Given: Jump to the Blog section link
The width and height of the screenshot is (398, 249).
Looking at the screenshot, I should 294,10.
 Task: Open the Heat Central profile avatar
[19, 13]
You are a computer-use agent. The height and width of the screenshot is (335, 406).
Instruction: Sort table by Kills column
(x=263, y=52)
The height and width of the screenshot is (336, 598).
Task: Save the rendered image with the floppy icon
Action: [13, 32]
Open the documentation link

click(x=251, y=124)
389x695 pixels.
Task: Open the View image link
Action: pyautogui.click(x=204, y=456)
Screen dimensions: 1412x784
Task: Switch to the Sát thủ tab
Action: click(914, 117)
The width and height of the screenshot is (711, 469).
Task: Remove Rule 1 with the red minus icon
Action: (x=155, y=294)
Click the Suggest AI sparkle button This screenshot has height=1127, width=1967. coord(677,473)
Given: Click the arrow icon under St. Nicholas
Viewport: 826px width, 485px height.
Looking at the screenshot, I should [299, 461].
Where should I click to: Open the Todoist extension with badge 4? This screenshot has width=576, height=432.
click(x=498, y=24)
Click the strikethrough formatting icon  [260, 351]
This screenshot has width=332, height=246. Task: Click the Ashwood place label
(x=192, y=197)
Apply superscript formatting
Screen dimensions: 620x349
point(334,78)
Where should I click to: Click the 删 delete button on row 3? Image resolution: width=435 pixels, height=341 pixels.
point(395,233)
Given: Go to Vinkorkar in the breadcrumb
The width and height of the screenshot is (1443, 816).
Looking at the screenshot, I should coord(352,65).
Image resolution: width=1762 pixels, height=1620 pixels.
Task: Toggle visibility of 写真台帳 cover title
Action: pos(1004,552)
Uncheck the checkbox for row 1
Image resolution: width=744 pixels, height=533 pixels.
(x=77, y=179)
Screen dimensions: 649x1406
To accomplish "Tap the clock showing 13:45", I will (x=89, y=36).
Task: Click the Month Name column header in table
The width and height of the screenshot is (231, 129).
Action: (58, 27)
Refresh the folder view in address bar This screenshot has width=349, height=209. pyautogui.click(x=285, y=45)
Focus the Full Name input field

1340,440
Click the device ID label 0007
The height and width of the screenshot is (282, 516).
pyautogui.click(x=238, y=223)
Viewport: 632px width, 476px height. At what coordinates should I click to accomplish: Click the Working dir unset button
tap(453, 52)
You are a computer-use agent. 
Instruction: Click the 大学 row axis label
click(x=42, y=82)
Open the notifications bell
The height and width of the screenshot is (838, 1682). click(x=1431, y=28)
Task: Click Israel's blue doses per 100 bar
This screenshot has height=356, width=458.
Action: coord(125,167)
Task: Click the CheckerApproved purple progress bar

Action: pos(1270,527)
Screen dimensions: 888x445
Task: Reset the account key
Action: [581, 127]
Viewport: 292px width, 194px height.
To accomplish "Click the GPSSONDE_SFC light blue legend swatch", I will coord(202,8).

▶ _The problem_
Copy this listing line for line, with no changes.

▶ _Finished exercise_
Given: Jump to the Blog section link
The width and height of the screenshot is (398, 249).
Looking at the screenshot, I should 294,10.
 Task: Open the Heat Central profile avatar
[19, 13]
You are a computer-use agent. The height and width of the screenshot is (335, 406).
Instruction: Sort table by Kills column
(x=263, y=52)
The height and width of the screenshot is (336, 598).
Task: Save the rendered image with the floppy icon
Action: [13, 32]
Open the documentation link

click(x=251, y=124)
389x695 pixels.
Task: Open the View image link
Action: pyautogui.click(x=204, y=456)
Screen dimensions: 1412x784
Task: Switch to the Sát thủ tab
Action: click(914, 117)
The width and height of the screenshot is (711, 469).
Task: Remove Rule 1 with the red minus icon
Action: (x=155, y=294)
Click the Suggest AI sparkle button This screenshot has height=1127, width=1967. coord(677,473)
Given: Click the arrow icon under St. Nicholas
Viewport: 826px width, 485px height.
Looking at the screenshot, I should [299, 461].
Where should I click to: Open the Todoist extension with badge 4? This screenshot has width=576, height=432.
click(x=498, y=24)
Click the strikethrough formatting icon  [260, 351]
This screenshot has width=332, height=246. Task: Click the Ashwood place label
(x=192, y=197)
Apply superscript formatting
Screen dimensions: 620x349
point(334,78)
Where should I click to: Click the 删 delete button on row 3? Image resolution: width=435 pixels, height=341 pixels.
point(395,233)
Given: Go to Vinkorkar in the breadcrumb
The width and height of the screenshot is (1443, 816).
Looking at the screenshot, I should coord(352,65).
Image resolution: width=1762 pixels, height=1620 pixels.
Task: Toggle visibility of 写真台帳 cover title
Action: pos(1004,552)
Uncheck the checkbox for row 1
Image resolution: width=744 pixels, height=533 pixels.
(x=77, y=179)
Screen dimensions: 649x1406
To accomplish "Tap the clock showing 13:45", I will (x=89, y=36).
Task: Click the Month Name column header in table
The width and height of the screenshot is (231, 129).
Action: (58, 27)
Refresh the folder view in address bar This screenshot has width=349, height=209. pyautogui.click(x=285, y=45)
Focus the Full Name input field

1340,440
Click the device ID label 0007
The height and width of the screenshot is (282, 516).
pyautogui.click(x=238, y=223)
Viewport: 632px width, 476px height. At what coordinates should I click to accomplish: Click the Working dir unset button
tap(453, 52)
You are a computer-use agent. 
Instruction: Click the 大学 row axis label
click(x=42, y=82)
Open the notifications bell
The height and width of the screenshot is (838, 1682). click(x=1431, y=28)
Task: Click Israel's blue doses per 100 bar
This screenshot has height=356, width=458.
Action: coord(125,167)
Task: Click the CheckerApproved purple progress bar

Action: pos(1270,527)
Screen dimensions: 888x445
Task: Reset the account key
Action: [581, 127]
Viewport: 292px width, 194px height.
To accomplish "Click the GPSSONDE_SFC light blue legend swatch", I will coord(202,8).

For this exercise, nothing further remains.